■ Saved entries

-=-=-

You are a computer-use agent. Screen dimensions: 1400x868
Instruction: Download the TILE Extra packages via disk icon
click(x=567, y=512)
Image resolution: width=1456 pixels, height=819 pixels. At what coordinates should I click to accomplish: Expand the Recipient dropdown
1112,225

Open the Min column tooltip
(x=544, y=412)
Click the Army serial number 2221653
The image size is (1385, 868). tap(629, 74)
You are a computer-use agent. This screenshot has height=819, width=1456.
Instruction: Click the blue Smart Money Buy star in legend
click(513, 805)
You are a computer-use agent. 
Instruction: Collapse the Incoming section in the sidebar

-=-=-

■ EXERCISE DETAILS
Your reply must be the entries above, returned word for word.

■ SOLVED PROBLEM
You are a computer-use agent. Screen dimensions: 1400x868
Instruction: Download the TILE Extra packages via disk icon
click(x=567, y=512)
Image resolution: width=1456 pixels, height=819 pixels. At what coordinates should I click to accomplish: Expand the Recipient dropdown
1112,225

Open the Min column tooltip
(x=544, y=412)
Click the Army serial number 2221653
The image size is (1385, 868). tap(629, 74)
You are a computer-use agent. This screenshot has height=819, width=1456.
Instruction: Click the blue Smart Money Buy star in legend
click(513, 805)
You are a computer-use agent. 
Instruction: Collapse the Incoming section in the sidebar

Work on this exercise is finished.